Parmi les électeurs rencontrés par l'AFP à la sortie des urnes mercredi, même les plus jeunes insistaient sur leur fidélité historique au «parti de la lutte» contre l'apartheid. «C'est grâce à l'ANC que j'ai pu aller à l'école, et je vote pour l'héritage de Mandela», expliquait ainsi Lehlogonolo Gumede, étudiante de 23 ans.

Plus prosaïquement, le politologue Moeletsi Mbeki, de l'Institut sud-africain des questions internationales, note que l'électorat de l'ANC est très largement constitué de retraités, de femmes au foyer et de chômeurs, qui dépendent pour vivre de l'aide sociale (en 2009, une étude d'IPSOS avait démontré que 67 % des électeurs de l'ANC ne travaillaient pas).

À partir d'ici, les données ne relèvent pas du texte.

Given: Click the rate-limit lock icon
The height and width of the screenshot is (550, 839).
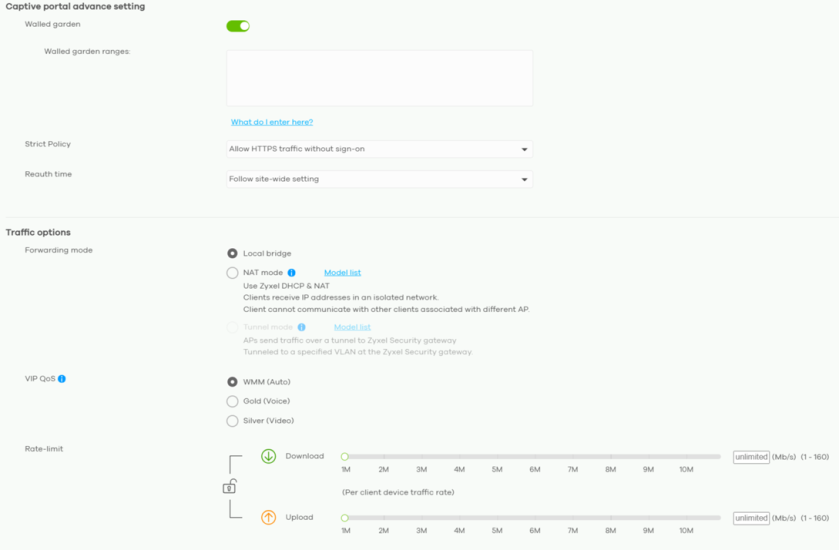Looking at the screenshot, I should pos(230,486).
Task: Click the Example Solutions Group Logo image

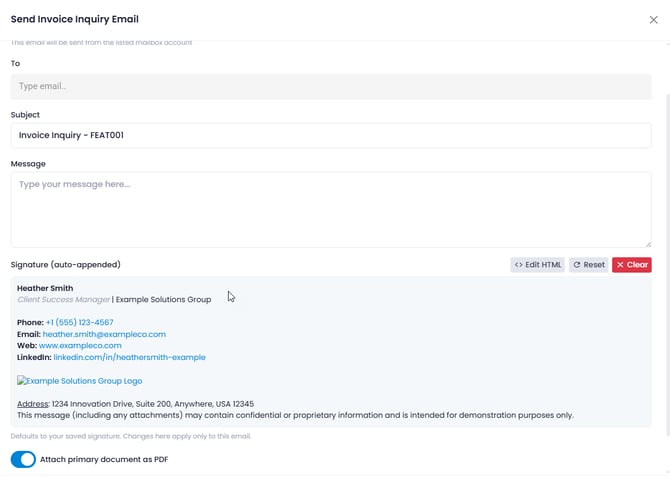Action: coord(79,381)
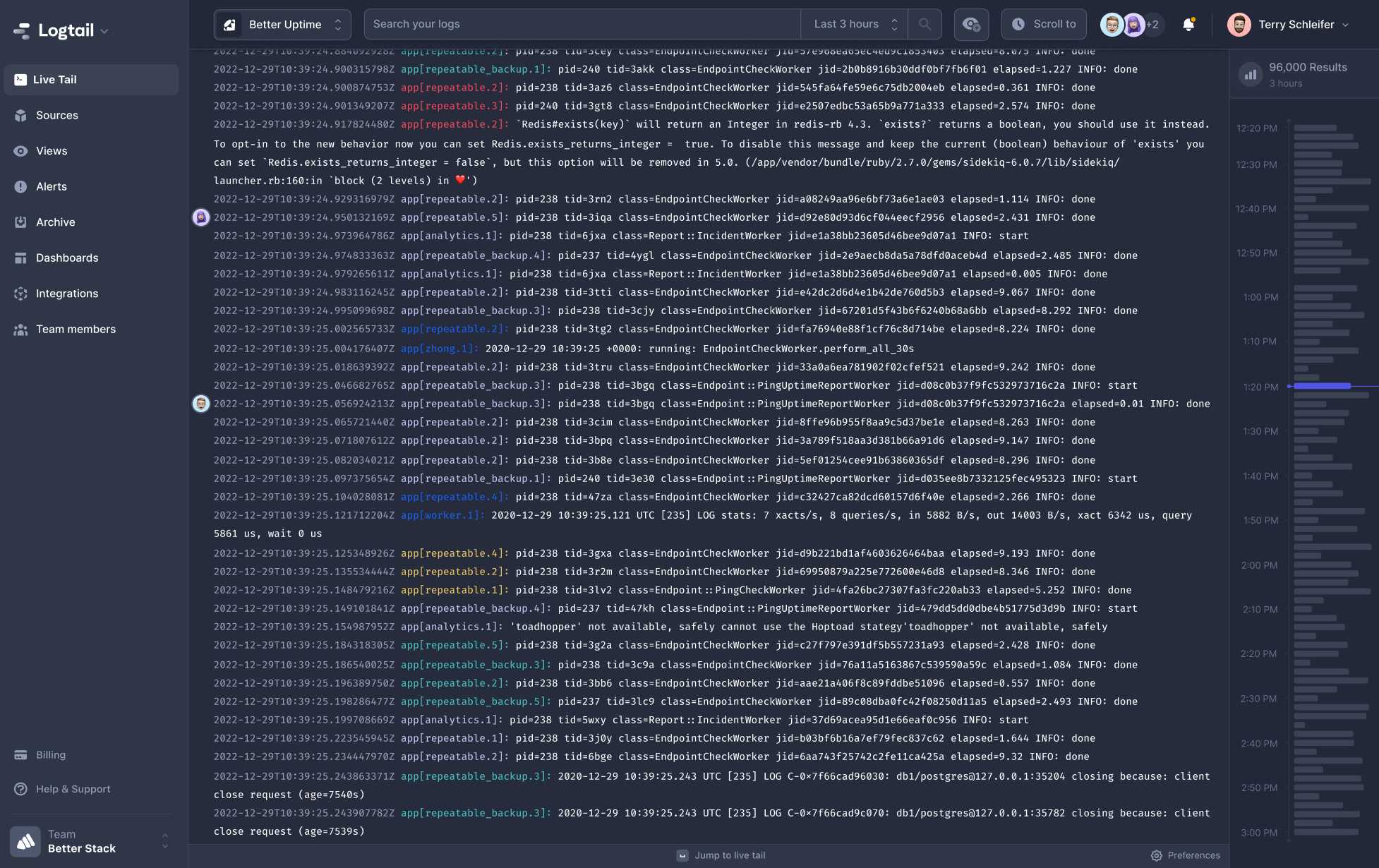Open the Sources section in sidebar
1379x868 pixels.
click(56, 116)
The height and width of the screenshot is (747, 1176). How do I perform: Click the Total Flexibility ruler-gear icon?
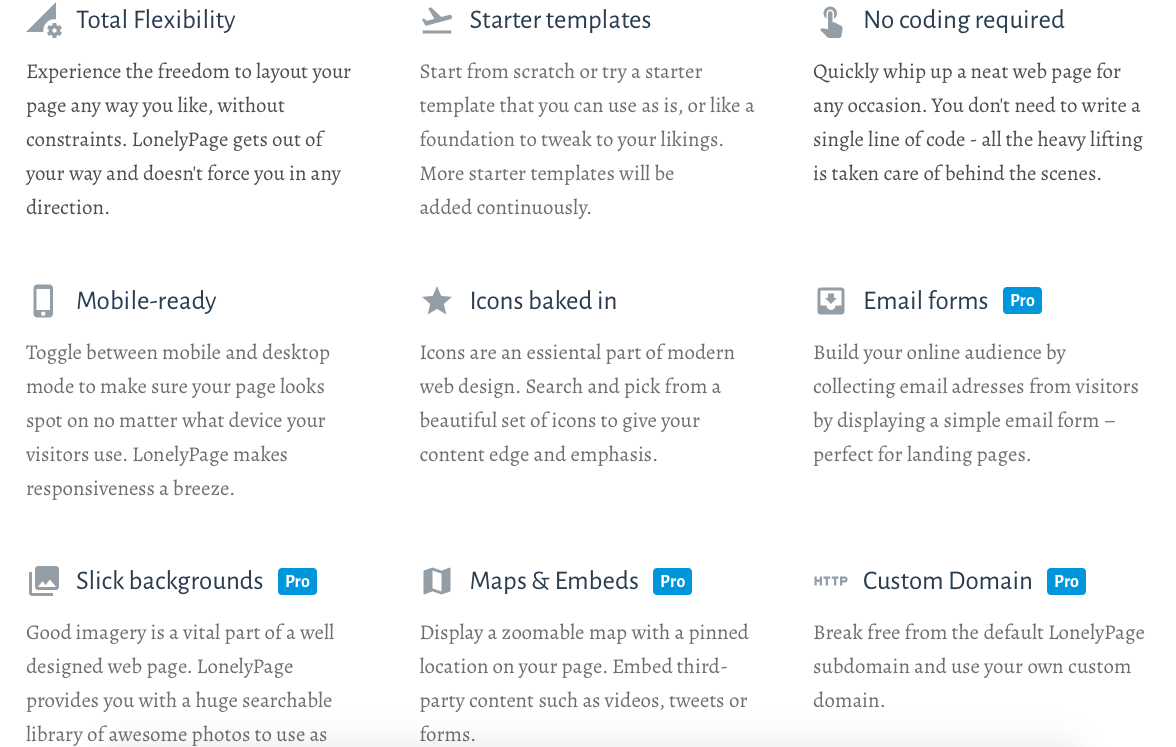pyautogui.click(x=43, y=20)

«Pour ces gens-là, que l'ANC soit corrompu ou non, ils le voient comme le parti qui leur fournit les aides et de quoi subsister. Et l'ANC n'arrête pas de leur répéter que s'ils votent pour la DA, ils perdront ces prestations sociales», constate M. Mbeki, qui n'est autre que le frère de l'ancien président Thabo Mbeki, évincé en 2008 par le clan de Jacob Zuma.

Cherrel Africa, directrice du département d'études politiques à l'Université du Cap occidental, explique aussi pourquoi les griefs contre l'ANC n'ont pas trouvé d'écho électoral : «La critique contre l'ANC est violente, mais il n'y a pas d'alternative, parce qu'aucun autre parti n'a gagné la confiance (des classes défavorisées, NDLR). Donc soit vous continuez à voter pour l'ANC soit vous n'allez pas voter, mais vous ne passez pas à un autre parti d'opposition».

Quant aux retombées des scandales autour du président Zuma, et notamment de la rénovation de sa résidence privée aux frais du contribuable pour 15 millions d'euros (près de 23 millions de dollars), elles ont été moindres que ce qu'espérait l'opposition. Cette affaire «n'a jamais été un facteur dans le choix des électeurs», affirmait vendredi le politologue Aubrey Matshiqi dans The Times, «parce que la majorité des partisans de l'ANC ont compris que ce n'était pas une élection présidentielle. Ils ont voté pour l'ANC, pas pour Zuma».

Au sein même de l'ANC, renchérit l'hebdomadaire Mail & Guardian, «il y a beaucoup de voix qui diront que le succès électoral a été obtenu malgré Zuma, et pas grâce à lui».